The lawsuit, which was brought in federal court in San Jose, California, on June 15 and seeks class-action status, was filed less than two weeks after the stolen passwords turned up on websites frequented by computer hackers.
The attack on Mountain View, California-based LinkedIn, an employment and professional networking site with more than 160 million members, was the latest massive corporate data breach to have attracted the attention of class-action lawyers.
A federal judicial panel last week consolidated nine proposed class-action lawsuits in Nevada federal court against online shoe retailer Zappos, a unit of Amazon.com, over its January disclosure that hackers had siphoned information affecting 24 million customers.
The LinkedIn lawsuit was filed by Katie Szpyrka, a user of the website from Illinois. In court papers, her Chicago-based law firm, Edelson McGuire, said LinkedIn had “deceived customers” by having a security policy “in clear contradiction of accepted industry standards for database security.”
LinkedIn spokeswoman Erin O’Harra said the lawsuit was without merit and was driven “by lawyers looking to take advantage of the situation.”

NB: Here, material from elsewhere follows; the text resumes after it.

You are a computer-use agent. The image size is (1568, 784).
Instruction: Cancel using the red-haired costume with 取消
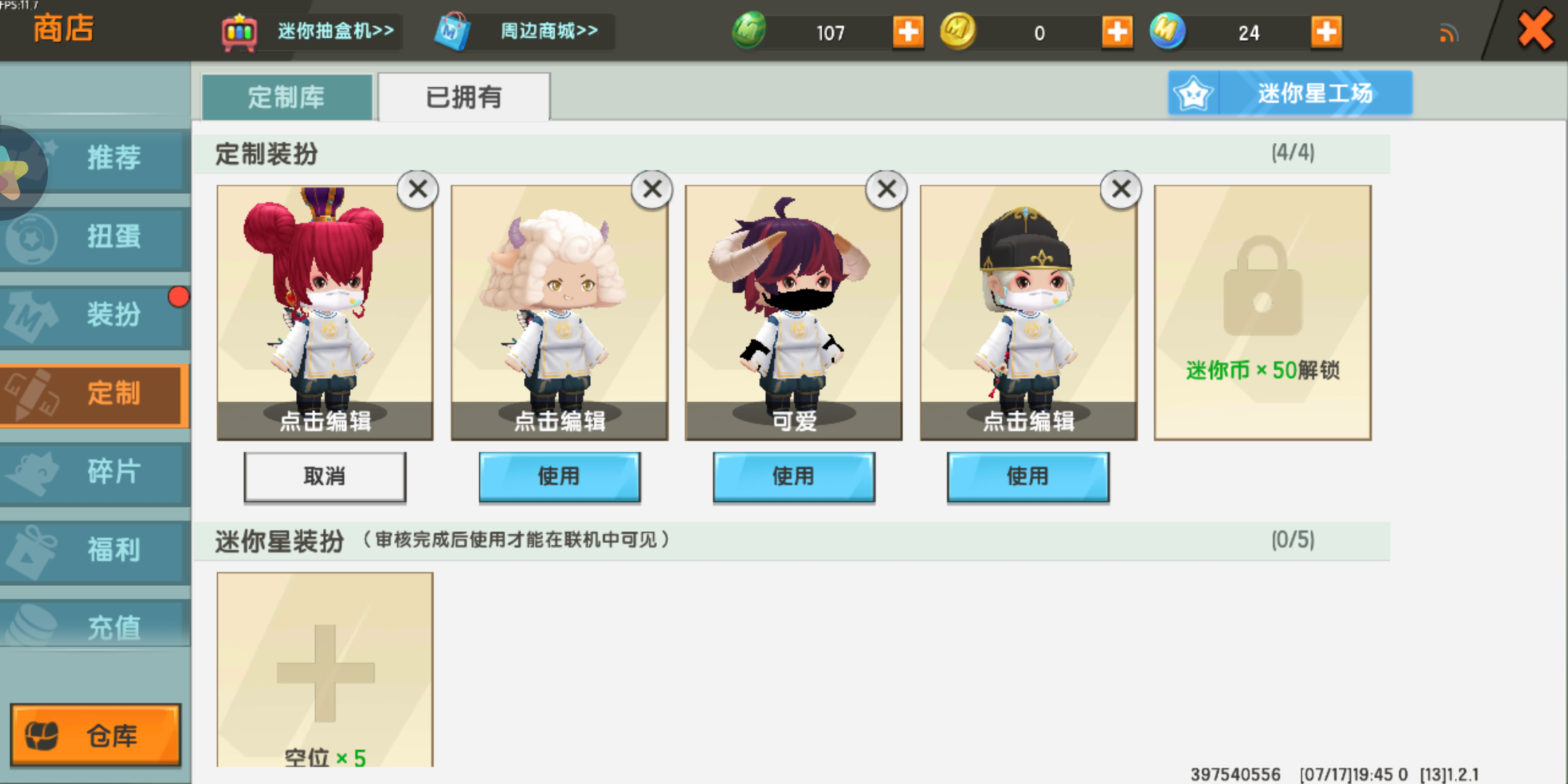click(x=324, y=476)
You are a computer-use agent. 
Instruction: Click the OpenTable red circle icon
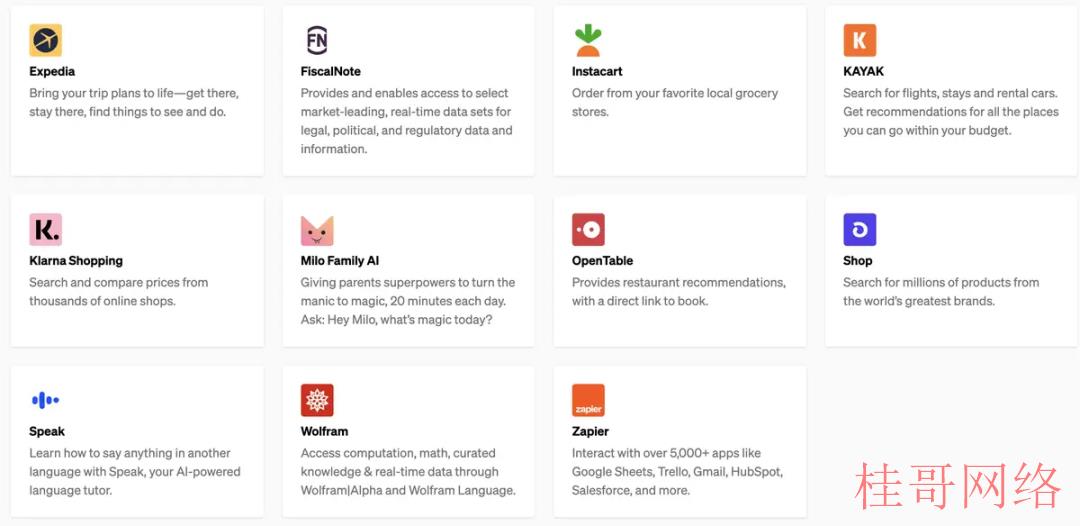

“No member account has been breached as a result of the incident, and we have no reason to believe that any LinkedIn member has been injured,” O’Harra said on Wednesday.
Legal experts say that meaty settlements in online customer data theft cases will likely be difficult to obtain because plaintiffs will have to show that they were actually harmed by a breach.
“In consumer security class actions, the demonstration of harm is very challenging,” said Ira Rothken, a San Francisco-based lawyer at the Rothken Law Firm, which handles similar cases for plaintiffs.
If it turns out that the LinkedIn breach was limited to customer passwords and not corresponding email addresses, it will be that much harder for plaintiffs to prove they were harmed by the hack, Rothken said.
Edelson, a boutique firm that has long litigated data breach and Internet privacy lawsuits, scored a success in March when it obtained a settlement against social gaming company RockYou over a 2009 data breach.
In that case, a federal judge in Oakland, California, allowed a suit handled by Edelson against RockYou to proceed on breach of contract grounds – allegations Edelson has repeated against LinkedIn. Under the March 28 settlement, RockYou denied wrongdoing, but agreed to pay Edelson $290,000 in legal fees.
The case is Katie Szpyrka v. LinkedIn Corporation, U.S. District Court for the Northern District of California, No. 12-3088.